Il gran rumore fatto nel conclave del 1689 attorno alla persona del C. pregiudicò per sempre la sua possibilità di essere eletto papa: nei due conclavi successivi, in cui pure fu avanzata la sua candidatura, esso fu, insieme con la persistente ostilità delle corti europee e con le polemiche che il suo operato continuava ad alimentare, il motivo determinante del suo rapido accantonamento.
Durante il pontificato di Innocenzo XII, l'unica iniziativa di un certo rilievo promossa dal C., per espressa volontà del pontefice, fu la soluzione del problema dell'accompagnamento del viatico, regolato dauna istruzione del 2 febbr. 1695.

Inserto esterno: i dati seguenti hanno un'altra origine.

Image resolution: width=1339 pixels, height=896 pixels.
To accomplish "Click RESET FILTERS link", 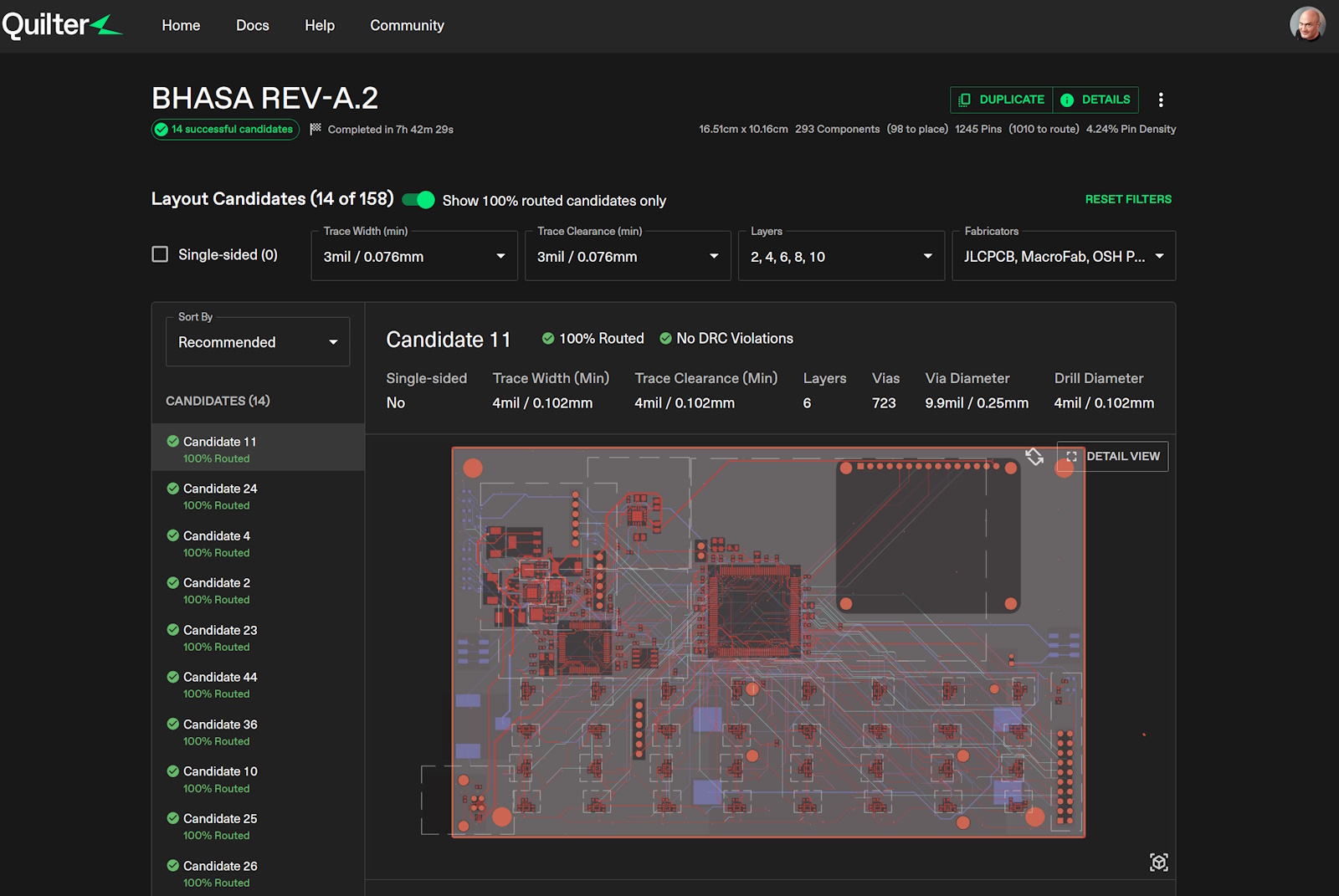I will click(x=1128, y=199).
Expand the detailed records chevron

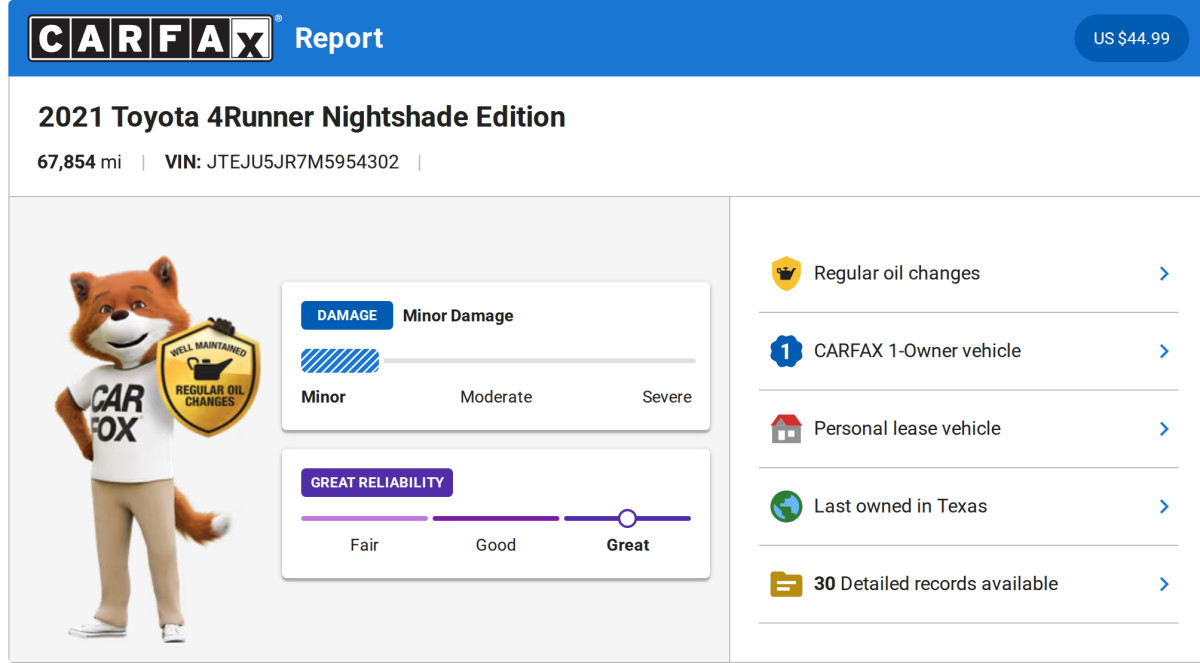click(1164, 584)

Nello stesso anno il C. fu acclamato in Arcadia col nome di Ermete Aliano (non si ha però notizia di suoi componimenti poetici) e spesso in seguito intervenne alle adunanze degli arcadi; fu uno dei giudici nella prima celebrazione dei giuochi olimpici, avvenuta nel 1697. D'altra parte, già in precedenza, alcuni giovani letterati, poi divenuti membri dell'Arcadia romana, proprio grazie alla generosa protezione del C. avevano potuto continuare a Roma i loro studi: così fu per il Severoli, e particolarmente per il Fabbretti, a cui il C. conferì numerosi incarichi, tra cui quello di sovrintendere allo scavo delle reliquie dei cimiteri e di custodirle.
Più intensa fu l'attività del C. nel pontificato di Clemente XI, anche se non è facile distinguere nel suo operato le iniziative promosse per volere del pontefice e quelle che gli stavano a cuore personalmente. Ricordiamo tra esse un ordinanza del 5 febbr. 1701che costringeva tutti i sacerdoti obbligati alla residenza a ritornare alle loro sedi, sotto la minaccia di perdita di tutte le prebende; la serie di editti successivi alla scossa di terremoto che colpì Roma il 14 genn. 1703, tra cui quello, severissimo, sul riposo festivo e la santificazione delle feste, che il C. cercò di estendere a tutto lo Stato pontificio; infine la revisione delle precedenti istruzioni sulle "quarantore", che condusse alla pubblicazione di nuove regole il 20 genn. 1705, seguite pochi mesi dopo, per alcune polemiche sorte con le confraternite, da un editto che minacciava pene particolarmente severe ai trasgressori. Inoltre il C. partecipò con assiduità alle sedute della congregazione creata per il problema dei riti cinesi, che iniziò i suoi lavori il 17 genn. 1704.
Nel 1707 il C. fu ridotto in condizioni di pressoché totale inabilità da un colpo apoplettico; e l'anno dopo, il 22luglio, il papa con 35 cardinali in congregazione si recò a casa del C. ancora infermo per ascoltare il suo parere (l'episodio è ricordato in un quadro che il C. volle fosse dipinto per l'occasione).
Morì a Roma il 6 apr. 1714. È sepolto nella tomba di famiglia, nella chiesa di S. Maria in Vallicella.